Read: Psalm 137
How shall we sing the LORD’s song in a foreign land? (v. 4)
The choir processed from the back of the slum church, their feet shuffling over the dirt floor, their voices somber in their native South Sudanese Bari tongue. We were deep in a slum of Uganda’s largest city, Kampala. I had worshiped with the Bari many times but never heard a sad song. “What are they singing?” I asked. “Psalm 137,” came the reply. Psalm 137! Why that? It ends by blessing the ones who dash Babylon’s babies against the rocks!
Then I remembered verse 4. The captors of Babylon taunted their Judean captives, forcing them to sing happy songs of Zion, their home. But the captives mournfully acknowledged reality: they were in a foreign land, far from home. On that day in Kampala, my Bari refugee friends gave voice to their lament. They were far from their home in Sudan seeking a new life in the strange land of Uganda. They helped me see the psalm in a new light, which gave insight to my prayers as I thought about all the refugees in the world who miss home.

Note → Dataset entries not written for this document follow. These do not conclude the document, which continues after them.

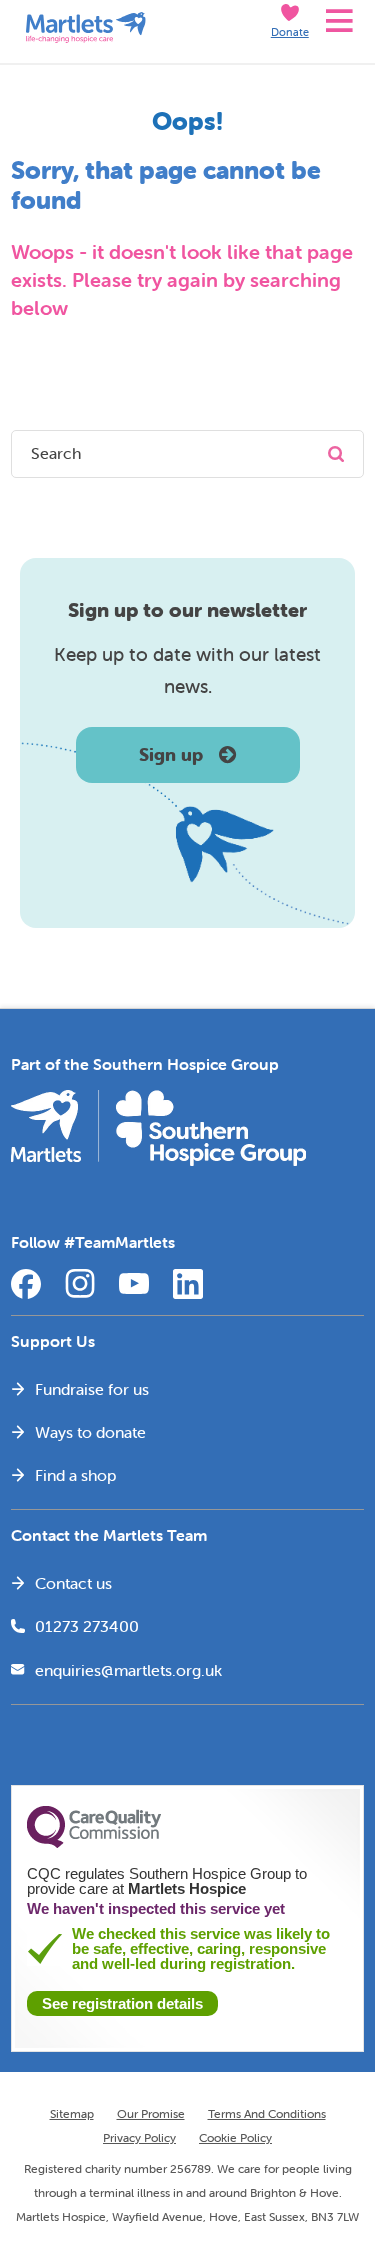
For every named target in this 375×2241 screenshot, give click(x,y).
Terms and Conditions (267, 2113)
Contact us (73, 1583)
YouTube (134, 1284)
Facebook (26, 1284)
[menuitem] (187, 1388)
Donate (290, 32)
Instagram (80, 1284)
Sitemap (72, 2113)
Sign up (171, 754)
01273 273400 (87, 1626)
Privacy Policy (139, 2137)
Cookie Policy (235, 2137)
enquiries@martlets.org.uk (128, 1670)
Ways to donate (90, 1432)
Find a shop (75, 1475)
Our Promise (151, 2113)
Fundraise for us (92, 1389)
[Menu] (336, 21)
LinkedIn (188, 1284)
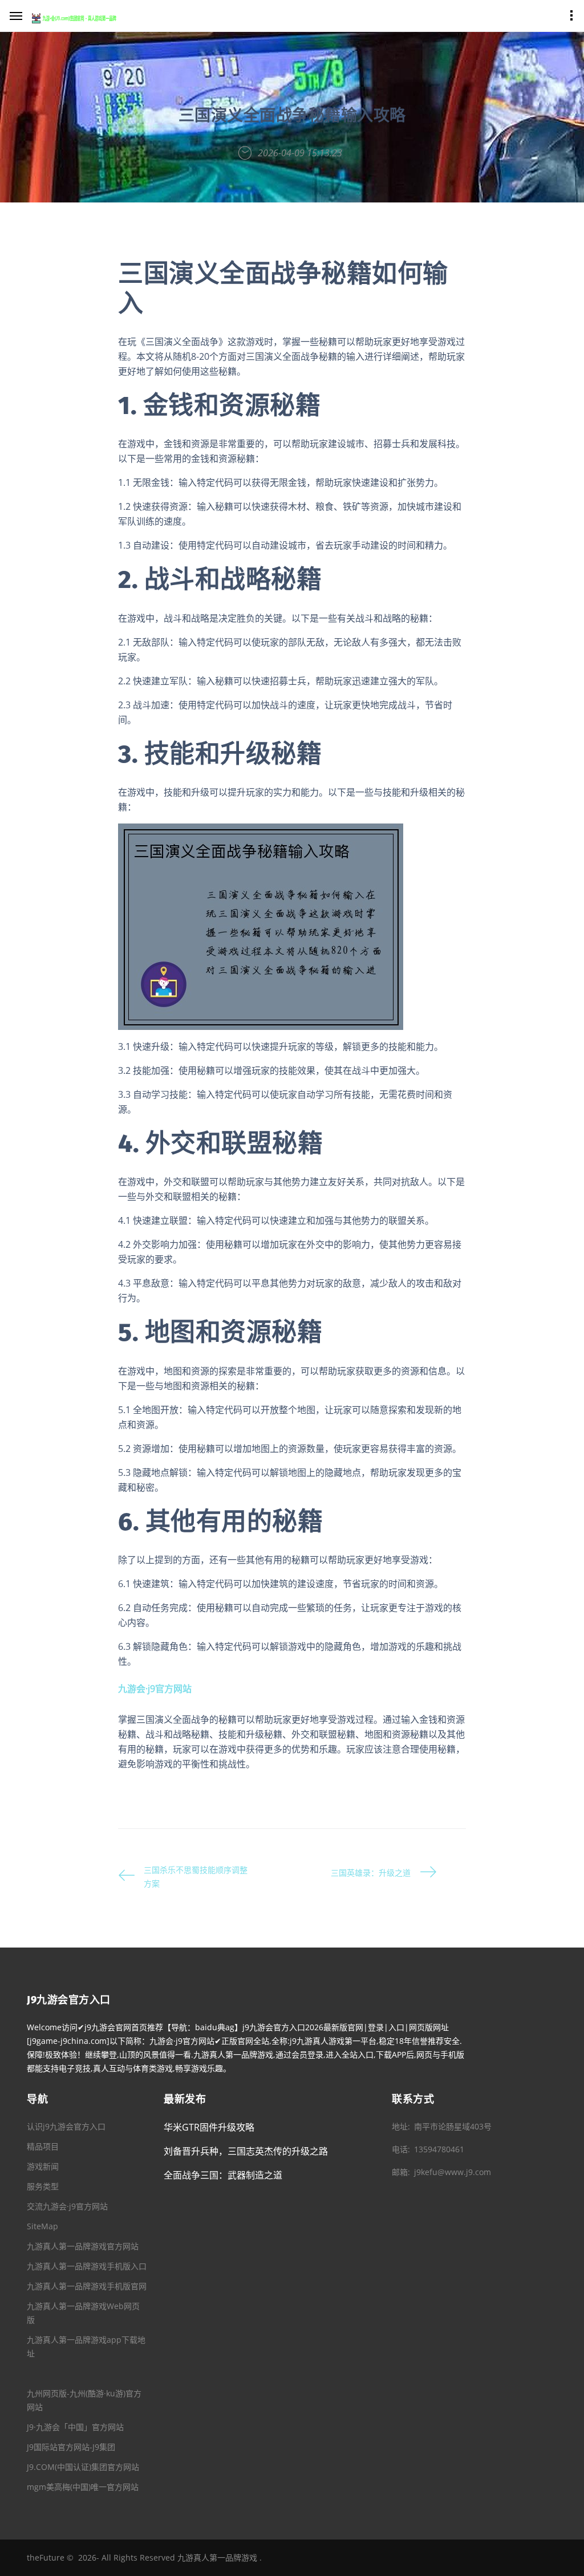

Allowing for lament gives space to our longing, reminding us that this is not what we were destined for. The Bari worship returned later to joy with familiar and happy jump dancing, living into a future where Christ restores what is lost and reconciles all things to his glory. Where do you lament today? Give space to the longing, then return to living in hope. —Jon Opgenorth
As you pray, ask God to be with all those who long for home today.